Afrique.radio

©David Rooney

Malgré l’engouement suscité par la téléphonie mobile en Afrique, la radio reste incontournable.   

Au début du nouveau millénaire, les téléphones mobiles étaient une nouveauté en Afrique. L’Observateur de l’OCDE annonçait alors le saut technologique qu’allait constituer le décollage de la téléphonie mobile. Dans la plupart des pays, les délais d’obtention d’une ligne fixe se chiffraient en semaines ou en mois. Et l’infrastructure de télécommunications était souvent médiocre et  mal entretenue.         

Aujourd’hui encore, dans les villes d’Afrique subsaharienne, du Cap à Nairobi, ou encore à Addis-Abeba, Luanda, Kinshasa ou Lagos, 50 à 80 % de la population vit dans des bidonvilles, privés pour la plupart de services de santé, d’éducation, d’eau salubre et d’installations sanitaires. Quant aux ordinateurs, ils passent bien après un logement décent, les droits de l’homme et les droits civiques.              

La plupart du temps, l’économie urbaine africaine prospère grâce au secteur informel, et aux actions modestes et remarquables menées par les individus pour améliorer leur sort à leur  échelle. L’État et la grande entreprise forment un univers à part qui, en Afrique, appartient à  l’élite nantie. Celle-ci vit à l’autre bout de la ville, isolée de la multitude qui lutte pour subsister dans les bidonvilles. À Nairobi, près d’un million d’individus vivent dans le bidonville  de Kibera, dont la superficie équivaut approximativement à celle d’un terrain de golf – et qui précisément jouxte le prestigieux parcours Royal Golf Course. Au Cap, les  bidonvilles s’étendent chaque jour davantage. À l’instar de Nairobi, cette ville présente l’un des coefficients de Gini le plus élevé au monde – cet instrument de référence international mesure le fossé entre riches et pauvres.              

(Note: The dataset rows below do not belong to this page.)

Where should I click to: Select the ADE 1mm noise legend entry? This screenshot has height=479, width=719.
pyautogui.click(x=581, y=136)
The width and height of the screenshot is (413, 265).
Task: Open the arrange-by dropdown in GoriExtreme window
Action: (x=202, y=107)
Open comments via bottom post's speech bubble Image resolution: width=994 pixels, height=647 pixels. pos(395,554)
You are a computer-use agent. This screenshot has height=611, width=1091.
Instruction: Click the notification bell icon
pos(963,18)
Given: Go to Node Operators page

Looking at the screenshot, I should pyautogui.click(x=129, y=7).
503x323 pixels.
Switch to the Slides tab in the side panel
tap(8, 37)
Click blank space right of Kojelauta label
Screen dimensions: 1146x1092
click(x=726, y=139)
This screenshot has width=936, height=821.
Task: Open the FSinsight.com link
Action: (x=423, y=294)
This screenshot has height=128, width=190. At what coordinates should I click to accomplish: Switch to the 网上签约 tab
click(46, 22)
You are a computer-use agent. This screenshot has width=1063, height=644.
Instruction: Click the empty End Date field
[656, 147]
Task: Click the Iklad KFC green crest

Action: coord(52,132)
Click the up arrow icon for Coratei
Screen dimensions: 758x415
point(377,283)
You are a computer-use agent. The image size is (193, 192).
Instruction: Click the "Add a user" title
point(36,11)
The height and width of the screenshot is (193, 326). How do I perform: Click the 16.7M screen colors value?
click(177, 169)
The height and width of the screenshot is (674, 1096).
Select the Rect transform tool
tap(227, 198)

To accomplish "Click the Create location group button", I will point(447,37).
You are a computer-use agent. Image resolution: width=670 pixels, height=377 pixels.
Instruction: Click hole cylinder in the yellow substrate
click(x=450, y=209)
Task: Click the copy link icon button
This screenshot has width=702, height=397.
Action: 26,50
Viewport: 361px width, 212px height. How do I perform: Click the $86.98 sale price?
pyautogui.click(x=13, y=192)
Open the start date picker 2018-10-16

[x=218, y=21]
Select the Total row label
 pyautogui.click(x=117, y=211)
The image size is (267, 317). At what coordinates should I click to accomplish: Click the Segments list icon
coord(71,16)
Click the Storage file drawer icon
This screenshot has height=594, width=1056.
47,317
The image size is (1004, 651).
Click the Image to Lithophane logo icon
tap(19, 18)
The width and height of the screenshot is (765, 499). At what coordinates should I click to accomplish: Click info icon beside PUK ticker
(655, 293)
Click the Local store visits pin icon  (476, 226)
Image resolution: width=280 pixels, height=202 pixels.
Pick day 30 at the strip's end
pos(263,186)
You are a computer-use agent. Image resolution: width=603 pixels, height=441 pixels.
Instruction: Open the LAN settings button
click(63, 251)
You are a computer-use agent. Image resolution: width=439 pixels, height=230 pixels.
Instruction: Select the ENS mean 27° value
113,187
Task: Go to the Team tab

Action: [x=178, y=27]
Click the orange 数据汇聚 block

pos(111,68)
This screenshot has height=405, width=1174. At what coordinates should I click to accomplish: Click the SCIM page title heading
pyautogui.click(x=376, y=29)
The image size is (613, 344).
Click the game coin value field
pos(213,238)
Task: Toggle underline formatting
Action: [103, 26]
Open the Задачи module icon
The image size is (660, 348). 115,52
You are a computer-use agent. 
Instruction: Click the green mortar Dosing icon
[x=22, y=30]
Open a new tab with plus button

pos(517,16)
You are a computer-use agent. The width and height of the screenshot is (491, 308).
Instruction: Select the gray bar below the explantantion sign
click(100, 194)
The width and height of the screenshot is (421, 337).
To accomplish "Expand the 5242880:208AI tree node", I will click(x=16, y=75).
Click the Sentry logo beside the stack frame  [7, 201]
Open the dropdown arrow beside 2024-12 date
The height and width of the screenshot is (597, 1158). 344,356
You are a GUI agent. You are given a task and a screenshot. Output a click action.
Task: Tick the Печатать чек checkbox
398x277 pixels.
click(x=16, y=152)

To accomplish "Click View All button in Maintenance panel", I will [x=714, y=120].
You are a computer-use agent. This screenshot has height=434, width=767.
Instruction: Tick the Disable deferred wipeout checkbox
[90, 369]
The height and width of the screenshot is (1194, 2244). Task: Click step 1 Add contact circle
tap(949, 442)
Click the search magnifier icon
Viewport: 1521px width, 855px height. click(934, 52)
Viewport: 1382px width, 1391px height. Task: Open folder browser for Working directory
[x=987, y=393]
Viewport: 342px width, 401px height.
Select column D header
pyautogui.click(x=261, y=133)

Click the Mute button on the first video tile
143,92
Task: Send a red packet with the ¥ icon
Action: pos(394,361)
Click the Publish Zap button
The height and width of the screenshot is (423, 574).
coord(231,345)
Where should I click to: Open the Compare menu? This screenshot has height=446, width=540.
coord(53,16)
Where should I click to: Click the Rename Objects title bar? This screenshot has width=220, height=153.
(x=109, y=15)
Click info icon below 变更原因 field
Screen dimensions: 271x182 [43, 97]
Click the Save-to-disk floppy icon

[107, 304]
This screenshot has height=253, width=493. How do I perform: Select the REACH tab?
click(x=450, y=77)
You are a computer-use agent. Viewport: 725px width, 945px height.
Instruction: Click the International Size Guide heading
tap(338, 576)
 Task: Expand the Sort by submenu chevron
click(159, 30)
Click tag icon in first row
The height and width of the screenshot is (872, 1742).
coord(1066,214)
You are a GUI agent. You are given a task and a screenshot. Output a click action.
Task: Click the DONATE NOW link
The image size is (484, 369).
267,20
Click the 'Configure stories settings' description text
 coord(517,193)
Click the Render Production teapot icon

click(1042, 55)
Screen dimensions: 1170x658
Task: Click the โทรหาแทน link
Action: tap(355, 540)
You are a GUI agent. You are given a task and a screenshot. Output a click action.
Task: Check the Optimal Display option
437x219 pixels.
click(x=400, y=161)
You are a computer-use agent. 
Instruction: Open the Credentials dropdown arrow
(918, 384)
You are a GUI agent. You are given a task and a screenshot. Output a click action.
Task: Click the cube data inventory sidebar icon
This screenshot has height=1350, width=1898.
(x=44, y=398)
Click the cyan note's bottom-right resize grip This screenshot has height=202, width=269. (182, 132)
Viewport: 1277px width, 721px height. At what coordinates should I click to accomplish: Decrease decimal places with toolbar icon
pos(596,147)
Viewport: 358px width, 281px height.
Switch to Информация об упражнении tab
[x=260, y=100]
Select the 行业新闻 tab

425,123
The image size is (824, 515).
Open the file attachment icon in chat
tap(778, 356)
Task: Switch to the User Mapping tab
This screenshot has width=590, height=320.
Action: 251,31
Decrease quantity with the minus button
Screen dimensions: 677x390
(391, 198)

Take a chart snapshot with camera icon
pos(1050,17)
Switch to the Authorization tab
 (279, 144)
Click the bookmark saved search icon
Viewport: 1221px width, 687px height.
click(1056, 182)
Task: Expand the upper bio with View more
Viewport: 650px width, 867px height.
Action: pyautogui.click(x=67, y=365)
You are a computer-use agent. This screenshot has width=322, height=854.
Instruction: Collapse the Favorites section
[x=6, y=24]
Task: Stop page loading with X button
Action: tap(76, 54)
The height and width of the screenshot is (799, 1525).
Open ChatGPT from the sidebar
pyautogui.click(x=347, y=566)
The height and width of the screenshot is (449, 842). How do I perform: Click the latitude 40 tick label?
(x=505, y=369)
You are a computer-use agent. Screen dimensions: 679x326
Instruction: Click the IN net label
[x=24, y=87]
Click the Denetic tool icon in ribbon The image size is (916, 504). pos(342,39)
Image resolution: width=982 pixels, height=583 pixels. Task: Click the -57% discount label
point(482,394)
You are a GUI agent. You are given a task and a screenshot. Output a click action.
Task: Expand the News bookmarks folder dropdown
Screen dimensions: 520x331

Le téléphone mobile, toujours moins onéreux et mieux équipé, s’est démocratisé. La téléphonie mobile a permis à l’Afrique de contourner les systèmes terrestres classiques, omniprésents partout ailleurs. Et son impact est nettement plus marqué sur ce continent.  Ainsi, dans une Somalie en proie à l’anarchie,  ravagée par les conflits, les services de téléphonie mobile se révèlent plus facilement accessibles et disponibles, et plus économiques que dans la plupart des autres régions du  monde ; en Ouganda, le nombre de cartes SIM serait trois fois supérieur au nombre d’habitants. Même constat au Kenya. Avec la  téléphonie mobile, l’Afrique a sauté l’étape informatique, malgré la fracture numérique et éducative. Elle se tient désormais prête à tirer parti des tablettes numériques. Une grande partie de la population se sert du système de  paiement mobile M-Pesa développé par une société française pour transférer des petites sommes à des proches ou régler des factures. Comme le prédisait L’Observateur de l’OCDE en 2001, l’Afrique est directement passée  d’un service téléphonique très limité, voire inexistant, à la téléphonie mobile et à Internet.          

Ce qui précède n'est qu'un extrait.